- YOUR GOAL
Below this line is a set of entries; quote exactly the lines from the line that contains "Given: Open the help question mark icon" to the line that contains "Given: Insert a Kommentar note", both lines included.

- Stored data entries
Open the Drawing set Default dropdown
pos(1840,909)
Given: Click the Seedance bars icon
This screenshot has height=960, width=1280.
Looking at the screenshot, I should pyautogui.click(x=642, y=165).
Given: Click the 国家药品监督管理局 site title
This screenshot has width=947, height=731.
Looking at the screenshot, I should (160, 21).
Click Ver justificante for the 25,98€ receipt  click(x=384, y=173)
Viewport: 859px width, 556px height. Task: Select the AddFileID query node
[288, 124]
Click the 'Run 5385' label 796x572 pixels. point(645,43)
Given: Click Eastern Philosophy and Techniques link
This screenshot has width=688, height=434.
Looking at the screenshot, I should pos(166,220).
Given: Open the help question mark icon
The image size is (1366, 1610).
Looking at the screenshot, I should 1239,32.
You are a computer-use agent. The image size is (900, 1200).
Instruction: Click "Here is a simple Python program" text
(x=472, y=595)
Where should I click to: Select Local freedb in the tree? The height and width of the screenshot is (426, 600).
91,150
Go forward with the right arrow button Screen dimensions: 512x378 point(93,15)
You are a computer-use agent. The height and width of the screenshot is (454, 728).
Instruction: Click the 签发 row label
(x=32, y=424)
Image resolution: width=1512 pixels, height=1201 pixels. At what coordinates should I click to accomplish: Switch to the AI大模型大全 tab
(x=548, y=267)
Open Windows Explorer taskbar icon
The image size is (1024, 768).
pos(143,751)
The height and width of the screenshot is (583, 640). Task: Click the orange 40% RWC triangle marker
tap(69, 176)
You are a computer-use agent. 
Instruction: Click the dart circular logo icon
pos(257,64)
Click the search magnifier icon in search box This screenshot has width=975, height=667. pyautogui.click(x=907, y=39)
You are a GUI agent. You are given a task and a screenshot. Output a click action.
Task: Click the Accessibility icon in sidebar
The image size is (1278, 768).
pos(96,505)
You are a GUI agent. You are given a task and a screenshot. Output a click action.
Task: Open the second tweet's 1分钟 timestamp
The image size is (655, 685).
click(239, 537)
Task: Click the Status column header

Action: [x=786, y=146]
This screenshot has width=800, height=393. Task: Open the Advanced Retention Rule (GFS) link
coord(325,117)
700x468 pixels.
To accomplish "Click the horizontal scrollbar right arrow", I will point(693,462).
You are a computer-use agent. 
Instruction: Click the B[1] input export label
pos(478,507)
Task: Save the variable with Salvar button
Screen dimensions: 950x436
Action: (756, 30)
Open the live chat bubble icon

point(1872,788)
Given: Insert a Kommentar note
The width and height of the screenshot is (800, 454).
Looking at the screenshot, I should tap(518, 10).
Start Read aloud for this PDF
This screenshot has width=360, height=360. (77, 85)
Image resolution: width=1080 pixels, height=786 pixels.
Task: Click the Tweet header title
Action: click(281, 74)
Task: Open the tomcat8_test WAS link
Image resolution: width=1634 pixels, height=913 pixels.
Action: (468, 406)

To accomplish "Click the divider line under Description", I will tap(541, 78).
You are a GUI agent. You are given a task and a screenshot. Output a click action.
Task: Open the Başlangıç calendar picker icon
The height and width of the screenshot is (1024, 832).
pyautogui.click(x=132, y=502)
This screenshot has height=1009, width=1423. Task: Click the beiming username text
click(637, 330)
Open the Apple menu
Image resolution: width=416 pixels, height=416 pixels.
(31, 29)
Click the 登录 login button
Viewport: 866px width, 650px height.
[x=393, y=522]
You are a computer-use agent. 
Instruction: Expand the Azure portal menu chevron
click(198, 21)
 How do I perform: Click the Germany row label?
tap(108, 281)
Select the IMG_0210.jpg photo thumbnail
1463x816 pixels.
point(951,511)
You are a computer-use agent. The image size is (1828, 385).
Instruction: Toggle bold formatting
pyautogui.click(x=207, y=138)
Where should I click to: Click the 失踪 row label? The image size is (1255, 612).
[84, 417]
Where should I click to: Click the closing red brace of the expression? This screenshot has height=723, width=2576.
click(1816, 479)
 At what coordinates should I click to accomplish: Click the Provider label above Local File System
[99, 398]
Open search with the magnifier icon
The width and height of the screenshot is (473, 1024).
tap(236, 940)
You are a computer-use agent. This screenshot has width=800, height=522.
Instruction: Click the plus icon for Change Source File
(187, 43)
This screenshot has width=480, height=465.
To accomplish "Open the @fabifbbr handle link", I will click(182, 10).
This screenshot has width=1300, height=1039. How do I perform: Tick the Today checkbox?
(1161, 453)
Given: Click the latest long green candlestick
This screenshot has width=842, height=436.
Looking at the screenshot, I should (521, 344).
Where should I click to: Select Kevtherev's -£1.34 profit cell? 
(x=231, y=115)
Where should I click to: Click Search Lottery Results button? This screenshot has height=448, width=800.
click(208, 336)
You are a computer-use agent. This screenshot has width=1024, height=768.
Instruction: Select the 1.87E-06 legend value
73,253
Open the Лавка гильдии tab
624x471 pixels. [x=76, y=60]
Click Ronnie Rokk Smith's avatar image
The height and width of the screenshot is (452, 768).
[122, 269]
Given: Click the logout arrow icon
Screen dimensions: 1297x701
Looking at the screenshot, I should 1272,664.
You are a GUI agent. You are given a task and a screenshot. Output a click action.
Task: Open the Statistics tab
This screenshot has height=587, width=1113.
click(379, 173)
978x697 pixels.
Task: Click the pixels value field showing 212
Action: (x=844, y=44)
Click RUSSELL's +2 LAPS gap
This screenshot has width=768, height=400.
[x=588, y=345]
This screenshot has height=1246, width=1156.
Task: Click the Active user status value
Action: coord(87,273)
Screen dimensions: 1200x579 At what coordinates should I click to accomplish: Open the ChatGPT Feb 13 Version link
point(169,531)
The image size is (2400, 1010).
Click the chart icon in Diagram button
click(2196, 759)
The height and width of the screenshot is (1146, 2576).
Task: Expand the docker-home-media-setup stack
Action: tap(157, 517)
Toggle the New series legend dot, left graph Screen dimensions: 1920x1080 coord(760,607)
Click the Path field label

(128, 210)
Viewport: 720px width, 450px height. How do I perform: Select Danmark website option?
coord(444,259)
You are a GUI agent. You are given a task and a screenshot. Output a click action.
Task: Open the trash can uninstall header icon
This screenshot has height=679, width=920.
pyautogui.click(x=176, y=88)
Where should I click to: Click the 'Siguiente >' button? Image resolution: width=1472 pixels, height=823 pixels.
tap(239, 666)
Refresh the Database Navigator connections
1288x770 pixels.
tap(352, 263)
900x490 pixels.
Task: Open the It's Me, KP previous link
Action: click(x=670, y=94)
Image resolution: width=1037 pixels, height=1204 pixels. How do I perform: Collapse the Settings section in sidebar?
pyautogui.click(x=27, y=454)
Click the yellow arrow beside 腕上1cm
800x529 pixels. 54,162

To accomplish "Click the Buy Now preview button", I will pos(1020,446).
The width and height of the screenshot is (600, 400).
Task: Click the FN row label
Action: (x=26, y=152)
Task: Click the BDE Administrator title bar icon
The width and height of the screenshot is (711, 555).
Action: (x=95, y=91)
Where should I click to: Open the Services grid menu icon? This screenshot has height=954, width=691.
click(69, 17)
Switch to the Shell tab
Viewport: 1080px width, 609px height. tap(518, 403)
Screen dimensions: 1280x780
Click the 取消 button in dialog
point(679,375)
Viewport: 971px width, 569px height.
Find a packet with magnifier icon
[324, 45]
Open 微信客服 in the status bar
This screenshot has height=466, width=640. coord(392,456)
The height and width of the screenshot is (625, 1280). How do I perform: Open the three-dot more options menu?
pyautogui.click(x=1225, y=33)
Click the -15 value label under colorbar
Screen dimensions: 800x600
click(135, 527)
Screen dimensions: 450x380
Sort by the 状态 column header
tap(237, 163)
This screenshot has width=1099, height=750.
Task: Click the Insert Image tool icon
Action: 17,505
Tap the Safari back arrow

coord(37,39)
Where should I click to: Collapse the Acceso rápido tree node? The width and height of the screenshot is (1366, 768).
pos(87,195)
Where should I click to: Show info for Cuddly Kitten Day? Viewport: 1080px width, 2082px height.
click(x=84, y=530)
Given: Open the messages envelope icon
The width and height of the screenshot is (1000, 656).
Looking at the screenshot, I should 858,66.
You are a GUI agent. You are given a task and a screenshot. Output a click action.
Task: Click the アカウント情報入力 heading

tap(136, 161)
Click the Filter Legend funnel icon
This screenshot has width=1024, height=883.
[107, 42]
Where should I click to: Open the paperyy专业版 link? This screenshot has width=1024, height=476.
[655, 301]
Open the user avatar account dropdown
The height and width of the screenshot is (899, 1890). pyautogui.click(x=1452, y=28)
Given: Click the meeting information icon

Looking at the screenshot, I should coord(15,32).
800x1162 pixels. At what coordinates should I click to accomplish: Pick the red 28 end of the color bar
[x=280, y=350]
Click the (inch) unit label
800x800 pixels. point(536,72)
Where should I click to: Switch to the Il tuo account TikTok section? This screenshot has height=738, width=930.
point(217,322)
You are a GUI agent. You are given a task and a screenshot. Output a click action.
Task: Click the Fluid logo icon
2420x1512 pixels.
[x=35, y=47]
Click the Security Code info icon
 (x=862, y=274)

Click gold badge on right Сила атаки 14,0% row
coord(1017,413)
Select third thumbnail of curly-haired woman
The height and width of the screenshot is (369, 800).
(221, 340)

- WORKED SOLUTION
Given: Open the help question mark icon
The image size is (1366, 1610).
Looking at the screenshot, I should 1239,32.
You are a computer-use agent. The image size is (900, 1200).
Instruction: Click "Here is a simple Python program" text
(x=472, y=595)
Where should I click to: Select Local freedb in the tree? The height and width of the screenshot is (426, 600).
91,150
Go forward with the right arrow button Screen dimensions: 512x378 point(93,15)
You are a computer-use agent. The height and width of the screenshot is (454, 728).
Instruction: Click the 签发 row label
(x=32, y=424)
Image resolution: width=1512 pixels, height=1201 pixels. At what coordinates should I click to accomplish: Switch to the AI大模型大全 tab
(x=548, y=267)
Open Windows Explorer taskbar icon
The image size is (1024, 768).
pos(143,751)
The height and width of the screenshot is (583, 640). Task: Click the orange 40% RWC triangle marker
tap(69, 176)
You are a computer-use agent. 
Instruction: Click the dart circular logo icon
pos(257,64)
Click the search magnifier icon in search box This screenshot has width=975, height=667. pyautogui.click(x=907, y=39)
You are a GUI agent. You are given a task and a screenshot. Output a click action.
Task: Click the Accessibility icon in sidebar
The image size is (1278, 768).
pos(96,505)
You are a GUI agent. You are given a task and a screenshot. Output a click action.
Task: Open the second tweet's 1分钟 timestamp
The image size is (655, 685).
click(239, 537)
Task: Click the Status column header

Action: [x=786, y=146]
This screenshot has width=800, height=393. Task: Open the Advanced Retention Rule (GFS) link
coord(325,117)
700x468 pixels.
To accomplish "Click the horizontal scrollbar right arrow", I will point(693,462).
You are a computer-use agent. 
Instruction: Click the B[1] input export label
pos(478,507)
Task: Save the variable with Salvar button
Screen dimensions: 950x436
Action: (756, 30)
Open the live chat bubble icon

point(1872,788)
Given: Insert a Kommentar note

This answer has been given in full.